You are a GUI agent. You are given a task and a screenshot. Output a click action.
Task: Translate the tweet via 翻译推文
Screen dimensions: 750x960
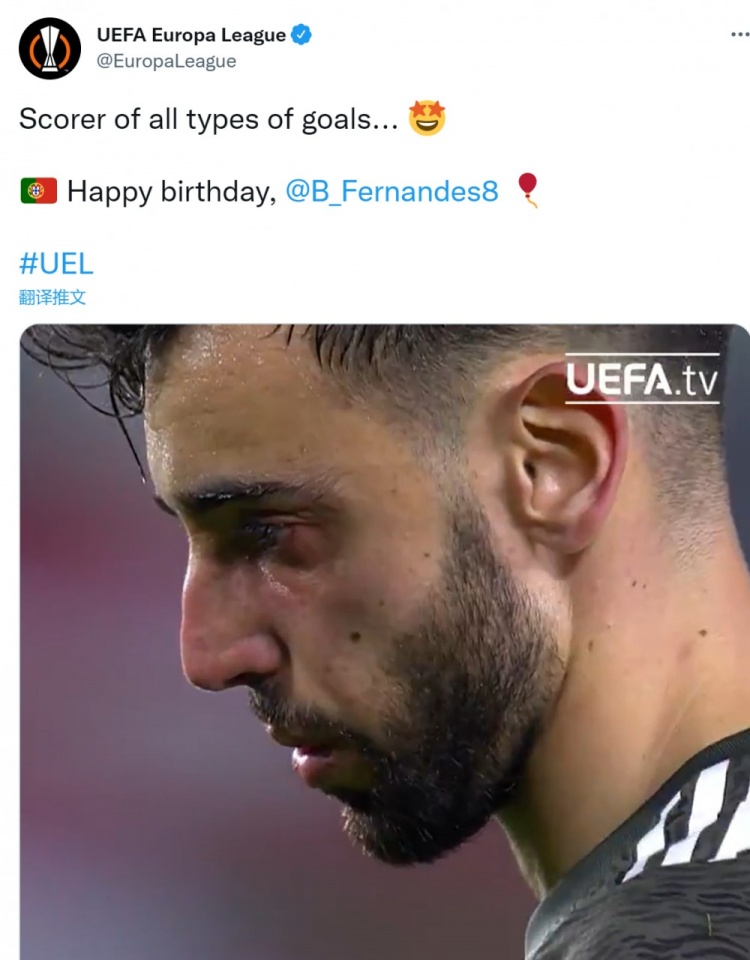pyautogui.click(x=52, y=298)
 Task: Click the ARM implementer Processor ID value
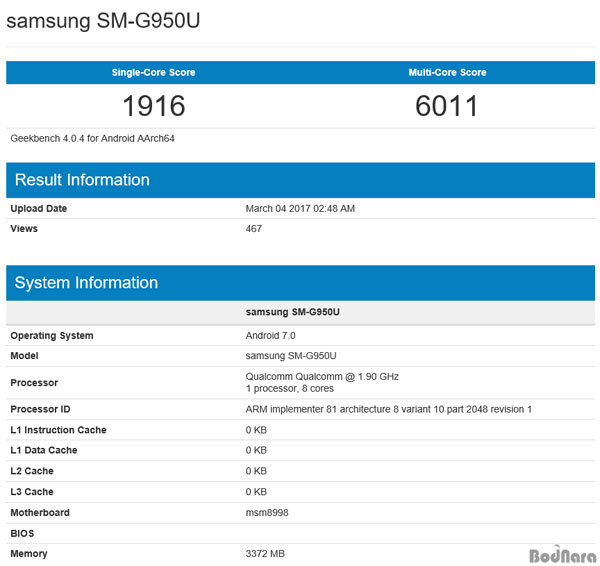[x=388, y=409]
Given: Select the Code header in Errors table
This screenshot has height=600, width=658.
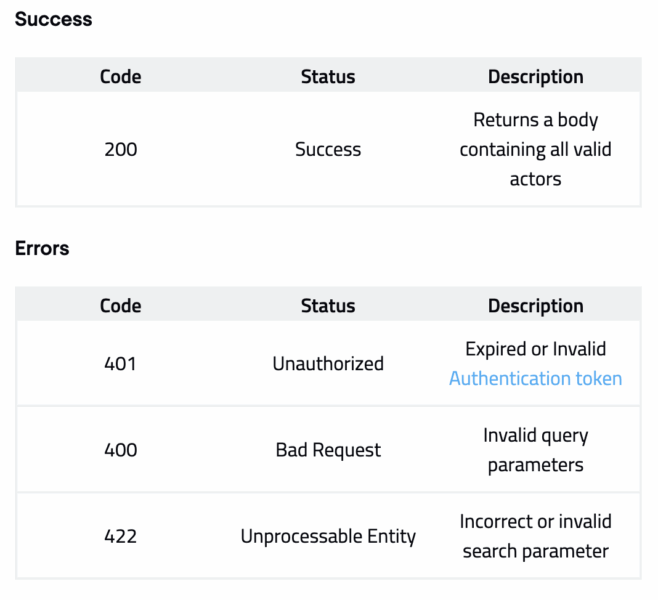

* _What you have to do_
Pull out every line of the records above that contains the word "screenshot", matching case exactly.

* _Output below_
You are a GUI agent. You are given a task and a screenshot. Output a click action.
This screenshot has height=600, width=658.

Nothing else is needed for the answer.